Palin resigned from the oil and gas commission after a public squabble with fellow commissioner Randy Ruedrich, who also happens to chair the Republican Party of Alaska. Palin in 2003 alerted Gov. Frank Murkowski's administration that she suspected Ruedrich of an ethical misstep, doing party work on government time.

Palin resigned from the commission rather than, she said at the time, be forced to remain silent about Ruederich's ethical lapses.

Palin later took on Murkowski's attorney general in a conflict-of-interest scandal that forced his resignation.

The questions and answers:

Q: Were you at all surprised with the outcome of the Renkes case?
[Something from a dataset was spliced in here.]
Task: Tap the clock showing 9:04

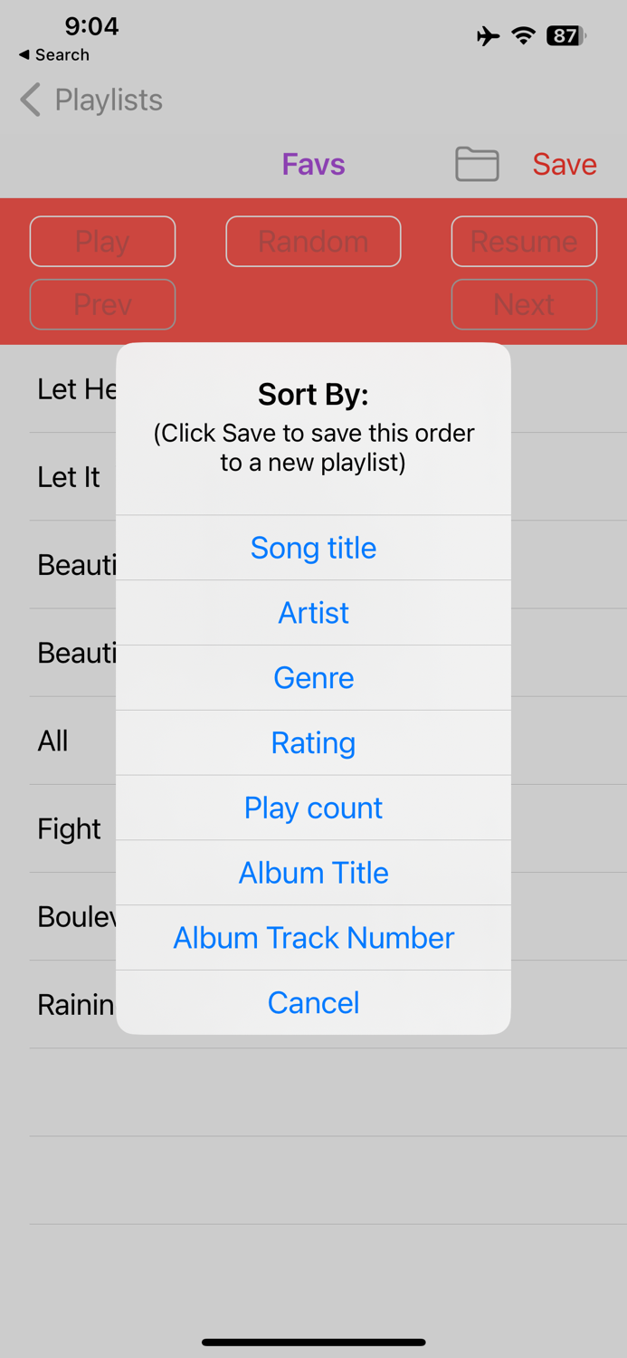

A: I'm surprised at the reactions still from the administration on the whole issue, that there's still such denial that there was any wrongdoing when obviously and legally there was wrongdoing. But between that and the Randy Ruederich case, I'm amazed still that some in the administration don't want to believe that there was anything amiss when obviously there was.

Q:Do you see any fallout?

A: The fallout politically for me is that the chair of the Republican Party, Randy Ruderich, he certainly is not an ally. The crazy thing about it too is that he and some of his followers used to act like, you know, I could do anything. I would help the state, help the party, and I'm the same person that I was back then, when he still supported me. I have the same positions; I have the same values. But now, I'm an enemy, ... because I asked questions, because I did my job as a supervisor and asked.

Q: Did you get any of that from your journalism background?

A: I did. I did. Two things I called upon, well, three things. One is just, you know, things that you teach your kids, that you want your kids to be honest and have a good character. But my journalism degree and my 10 years in local government had me very perplexed as to why there was a, it seemed, this desire to wheel and deal behind closed doors. This was the public's business. The attorney general is a public servant; it's the public's business that we were dealing with there. ...You would have no motivation to try to get away with something like that in a small town like Wasilla or anywhere else across Alaska. So for those who came from Washington, D.C., and came from outside of Alaska, to come in here and to engage in some of those activities, it was, it was un-Alaskan even, that that was going on.

The Ruedrich affair: as the ethics supervisor of the Oil and Gas Conservation Commission she blew the whistle on him for conducting party work on government time. She hacked into his computer, photocopied lots of documents and ultimately Ruedrich had to resign and pay a heavy fine. (The article says the fine was $1,200. It's a typo, the fine was $12,000)

The funny thing is that she had done exactly the same while she was mayor of Wasilla and ran for lieutenant governor in 2002. She used office equipment, office staff, all on the city's dime, to run her campaign. When challenged about it, Sarah Palin responded by calling the accusations exaggerated and not at all comparable to Ruedrich's transgressions on the oil and gas commission. She said she apologized for any mistakes. Mostly, she dismissed the charges as last-minute smears by desperate opponents.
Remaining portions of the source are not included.